* **What to do**:
a - From the Homestar Runner excerpt, list each kind of output besides the animated material that the text says came from the site's creators.
b - Return, word for word, the portion of the Homestar Runner excerpt starting at "And then in" and ending at "of slowed out.".
──────── Provided passage ────────
Like that is the thing.
And a lot of the stuff that people know from Homestar Runner come out of those
strong bad email segments like Trogdor the burninator was like a joke that was made in
one of the Strong Bad email things.
And then spun off into like its whole world,
uh, teen girl squad is like a series, uh, that came out of a strong bad email.
Like strong bad emails became the, uh, like kind of the heartbeat of that,
of that whole website.
The other main kind of like segments that they would do would be animated specials they would do around major sort of, you know, seasonal holidays.
So like you knew if you went on to Homestar Runner the week of Halloween, like they would have some sort of like silly, spooky character, like the aforementioned creepy marshmallow commercial.
If you went in around the, you know, Christmas or the holidays, the winter holidays, like there would be a animated sort of.
special for that. It was so insanely ambitious. Like just that alone, a weekly animated thing made
by, for the most part, two people. There were a couple other folks, I think, who they brought in
to do other voices for the other characters. But like, that's a lot of animation to come out of
that team. But like on top of the animated stuff coming out of these two, they live in Atlanta.
I don't know if they still live in Atlanta, but that is where Homestar Runner started.
on top of all that you also had like you know games that would be on the website and music and crossover projects with like other artists paul and storm uh our very own tour daddy paul sabor and uh and storm did a few songs for like other animated things it was just like it's insane i have no idea how they kept up with all of this stuff because they were making a ton a ton a ton of stuff on homestar runner and a ton of merchandise
I loved me some home star rudder merchandise.
They were they were sort of making a living off of that.
And then in 2010, after making these weekly animations for a decade, they, you know, had started families.
And the brothers chaps went on hiatus because it was, I imagine, quite a mill to keep powered.
But like while they were on hiatus, they did writing work for a bunch of other shows like Yoga Abagabagabag.
and Gravity Falls.
And then four years later in 2014, they sort of decided that they had the bandwidth to
revive Homestar Runner, which they kind of slowed out.
Since coming back, the website is still up.
──────── Supplied data ────────
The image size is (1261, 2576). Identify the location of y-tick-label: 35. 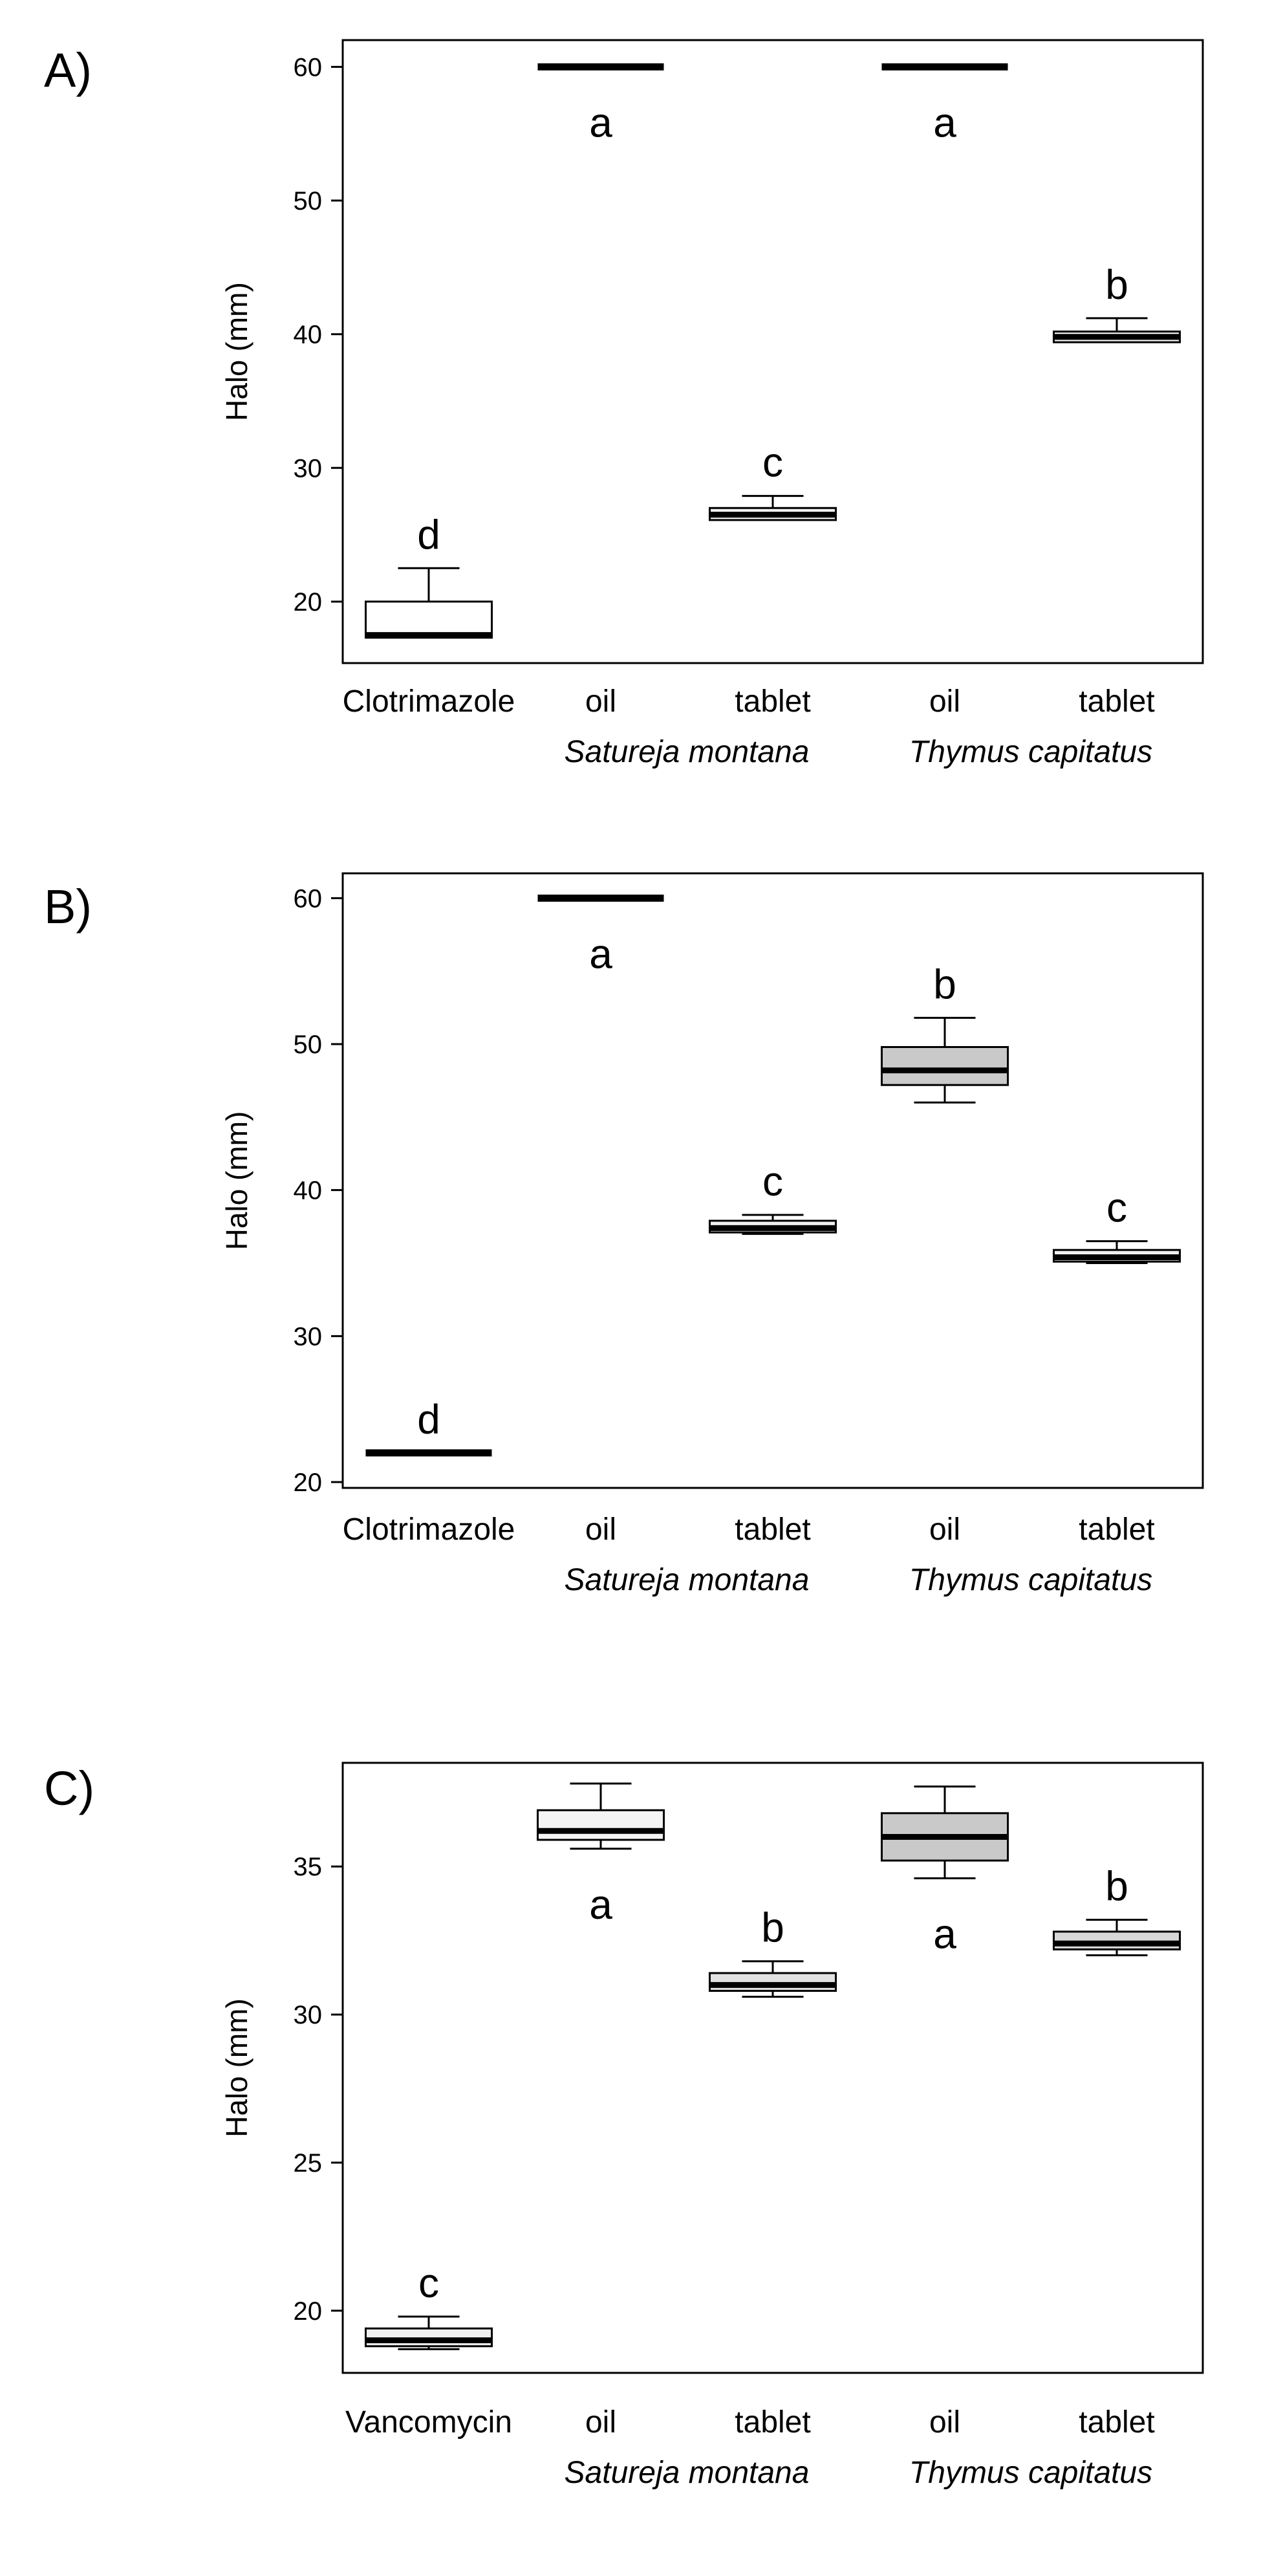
────────
* **Solution list**:
a -
- Games on the website
- Music
- Crossover projects with other artists
- Merchandise

b -
And then in 2010, after making these weekly animations for a decade, they, you know, had started families.
And the brothers chaps went on hiatus because it was, I imagine, quite a mill to keep powered.
But like while they were on hiatus, they did writing work for a bunch of other shows like Yoga Abagabagabag.
and Gravity Falls.
And then four years later in 2014, they sort of decided that they had the bandwidth to
revive Homestar Runner, which they kind of slowed out.